EX-99.A1 2 ex99a_1.htm EXHIBIT 99A1 ex99a_1.htm

EXHIBIT (a)(1)


Eagle Capital Growth Fund, Inc.

Code of Ethics for Financial Professionals
 

Background

This Code of Ethics for Financial Professionals applies to the principal executive officer of Eagle Capital Growth Fund, Inc. (the “Fund”), all professionals serving as principal financial officer, principal accounting officer or controller, or persons serving similar functions, regardless of whether these individuals are employed by the Fund or a third party (collectively, the “Financial Professionals”), and the members of the Fund’s Board of Directors (the “Board”) as provided.

The purpose of this Code of Ethics is to set forth basic principles to guide you in your day to day activities as an executive officer and financial professional of the Fund and in your activities as members of the Board.  This Code of Ethics supplements and should be read together with the Fund’s Policies and Procedures, including the Code of Ethics pursuant to Rule 17j-1 under the Investment Company Act of 1940.

This Code of Ethics cannot cover every legal or ethical issue that you may confront.  It is your responsibility to know and understand the laws applicable to your job responsibilities and to comply with both the letter and the spirit of these laws.  This requires that you avoid not only actual misconduct, but also even the appearance of impropriety.


Statement of Fundamental Principles

As a Financial Professional or member of the Board of the Fund, you must:

(a)           Engage in and promote honest and ethical conduct, including the ethical handling of actual or apparent conflicts of interest between personal and professional relationships;

(b)           Take all reasonable measures to protect the confidentiality of non-public information about the Fund and to prevent the unauthorized disclosure of such information unless required by applicable law or regulation or legal or regulatory process;

(c)           Comply with applicable governmental laws, rules and regulations; and

(d)           Promptly report any possible violation of the Code of Ethics or Code of Ethics for Financial Professionals to the Compliance Officer (as defined below).

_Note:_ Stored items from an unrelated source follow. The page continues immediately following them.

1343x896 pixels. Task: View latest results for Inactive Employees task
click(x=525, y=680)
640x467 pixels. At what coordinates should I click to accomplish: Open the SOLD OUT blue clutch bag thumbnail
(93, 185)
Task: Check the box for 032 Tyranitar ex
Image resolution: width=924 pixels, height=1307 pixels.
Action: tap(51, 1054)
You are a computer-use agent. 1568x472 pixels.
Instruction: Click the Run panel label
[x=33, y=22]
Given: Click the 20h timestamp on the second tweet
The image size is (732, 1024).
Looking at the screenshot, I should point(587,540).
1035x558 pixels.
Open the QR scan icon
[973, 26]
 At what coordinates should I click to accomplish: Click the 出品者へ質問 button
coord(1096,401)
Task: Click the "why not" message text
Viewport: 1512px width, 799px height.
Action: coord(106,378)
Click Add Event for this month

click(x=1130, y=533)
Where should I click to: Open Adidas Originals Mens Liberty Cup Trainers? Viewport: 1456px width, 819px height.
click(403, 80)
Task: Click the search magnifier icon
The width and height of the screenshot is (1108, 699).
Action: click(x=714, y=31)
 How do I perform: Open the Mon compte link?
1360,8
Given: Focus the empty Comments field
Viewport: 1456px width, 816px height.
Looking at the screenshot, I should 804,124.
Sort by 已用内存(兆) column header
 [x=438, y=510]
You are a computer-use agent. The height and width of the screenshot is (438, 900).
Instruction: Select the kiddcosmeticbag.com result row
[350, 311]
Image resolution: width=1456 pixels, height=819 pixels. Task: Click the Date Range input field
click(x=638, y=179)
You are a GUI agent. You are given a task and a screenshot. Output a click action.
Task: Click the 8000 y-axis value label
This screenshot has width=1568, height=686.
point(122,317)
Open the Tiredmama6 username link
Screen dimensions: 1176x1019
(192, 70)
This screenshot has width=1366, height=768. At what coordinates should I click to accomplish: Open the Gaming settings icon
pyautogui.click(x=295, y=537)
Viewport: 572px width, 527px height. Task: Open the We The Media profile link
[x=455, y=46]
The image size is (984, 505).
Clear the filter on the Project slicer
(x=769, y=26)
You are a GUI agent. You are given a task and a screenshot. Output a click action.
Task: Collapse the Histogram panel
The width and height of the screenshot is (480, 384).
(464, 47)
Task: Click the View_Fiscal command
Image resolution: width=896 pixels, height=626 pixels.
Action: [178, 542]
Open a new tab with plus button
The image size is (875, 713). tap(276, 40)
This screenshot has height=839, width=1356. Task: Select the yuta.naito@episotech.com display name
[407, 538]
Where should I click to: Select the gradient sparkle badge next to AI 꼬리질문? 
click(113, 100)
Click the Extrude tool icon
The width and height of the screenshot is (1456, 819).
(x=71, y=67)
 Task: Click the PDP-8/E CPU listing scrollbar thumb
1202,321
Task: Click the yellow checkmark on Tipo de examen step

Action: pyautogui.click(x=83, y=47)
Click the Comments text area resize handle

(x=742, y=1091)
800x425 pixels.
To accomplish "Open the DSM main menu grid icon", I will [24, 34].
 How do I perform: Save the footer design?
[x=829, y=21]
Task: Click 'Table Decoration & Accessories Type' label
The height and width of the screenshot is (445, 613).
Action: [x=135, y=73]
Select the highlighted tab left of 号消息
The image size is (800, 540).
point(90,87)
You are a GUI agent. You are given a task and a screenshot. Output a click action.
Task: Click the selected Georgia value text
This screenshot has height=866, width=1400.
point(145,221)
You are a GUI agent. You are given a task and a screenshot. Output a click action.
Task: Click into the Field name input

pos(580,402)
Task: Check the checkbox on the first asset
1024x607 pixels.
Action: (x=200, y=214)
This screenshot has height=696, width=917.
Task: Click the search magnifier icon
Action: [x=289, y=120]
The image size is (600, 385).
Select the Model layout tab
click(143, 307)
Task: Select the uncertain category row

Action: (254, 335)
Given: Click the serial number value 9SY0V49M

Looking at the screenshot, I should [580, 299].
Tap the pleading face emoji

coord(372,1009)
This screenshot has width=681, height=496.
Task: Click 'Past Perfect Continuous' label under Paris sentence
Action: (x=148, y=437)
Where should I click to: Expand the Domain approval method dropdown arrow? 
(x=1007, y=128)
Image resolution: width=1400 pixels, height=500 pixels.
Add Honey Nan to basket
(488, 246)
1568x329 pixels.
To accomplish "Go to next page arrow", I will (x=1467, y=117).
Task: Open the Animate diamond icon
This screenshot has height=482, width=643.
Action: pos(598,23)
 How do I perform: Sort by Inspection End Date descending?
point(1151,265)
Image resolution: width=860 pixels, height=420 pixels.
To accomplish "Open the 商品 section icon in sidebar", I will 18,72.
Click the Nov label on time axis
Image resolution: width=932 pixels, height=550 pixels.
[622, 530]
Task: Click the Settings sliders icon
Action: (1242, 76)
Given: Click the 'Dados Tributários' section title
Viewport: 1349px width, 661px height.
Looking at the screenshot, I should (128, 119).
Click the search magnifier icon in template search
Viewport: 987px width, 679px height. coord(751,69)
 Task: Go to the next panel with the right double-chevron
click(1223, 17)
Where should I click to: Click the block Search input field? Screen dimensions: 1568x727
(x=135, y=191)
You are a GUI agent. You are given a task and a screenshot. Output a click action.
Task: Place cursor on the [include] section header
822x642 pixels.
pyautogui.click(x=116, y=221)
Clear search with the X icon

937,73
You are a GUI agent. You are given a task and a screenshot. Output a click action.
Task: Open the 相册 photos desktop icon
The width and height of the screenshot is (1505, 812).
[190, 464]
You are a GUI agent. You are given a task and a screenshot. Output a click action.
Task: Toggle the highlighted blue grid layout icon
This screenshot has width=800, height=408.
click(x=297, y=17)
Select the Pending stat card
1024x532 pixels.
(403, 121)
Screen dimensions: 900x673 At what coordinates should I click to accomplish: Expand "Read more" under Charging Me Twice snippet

As a Financial Professional of the Fund, you must also produce full, fair, accurate, timely, and understandable disclosure in reports and documents that the Fund files with or submits to the Securities and Exchange Commission and in other public communications made by the Fund.  Members of the Board who are not Financial Professionals shall continue to be responsible for the Fund’s financial information as required by applicable law.

 
 

 
 
Practices

In furtherance of the Fund’s fundamental principles, the Fund’s Financial Professionals and/or members of the Board, as provided, must adhere to the following practices:

FINANCIAL PROFESSIONALS AND MEMBERS OF THE BOARD MUST ACT IN THE BEST INTERESTS OF THE FUND AND ITS SHAREHOLDERS AND THE PUBLIC

Fair Dealing

Financial Professionals and members of the Board must keep the best interests of the Fund and its shareholders paramount and endeavor to deal fairly with suppliers, brokers, the public and one another.  No one should take unfair advantage of anyone through manipulation, abuse of privileged information, misrepresentations of facts or any unfair dealing practice.

Gifts

Financial Professionals and members of the Board may not accept any investment opportunity, gift, gratuity, or other thing of more than nominal value, from any person or entity that does business, or desires to do business, with the Fund or any affiliate thereof.  Financial Professionals and members of the Board may accept gifts from a single giver so long as the aggregate annual value does not exceed $100, and you may attend business meals, local sporting events and other entertainment events at the expense of the giver, so long as the expense is reasonable and both you and the giver are present.

Conflicts of Interest

Financial Professionals and members of the Board have an obligation to act in the best interest of the Fund.  You should avoid any activity, interest, or association outside the fund that could impair their ability to perform your work objectively and effectively or that could give the appearance of interfering with your responsibilities on behalf of the Fund and its shareholders.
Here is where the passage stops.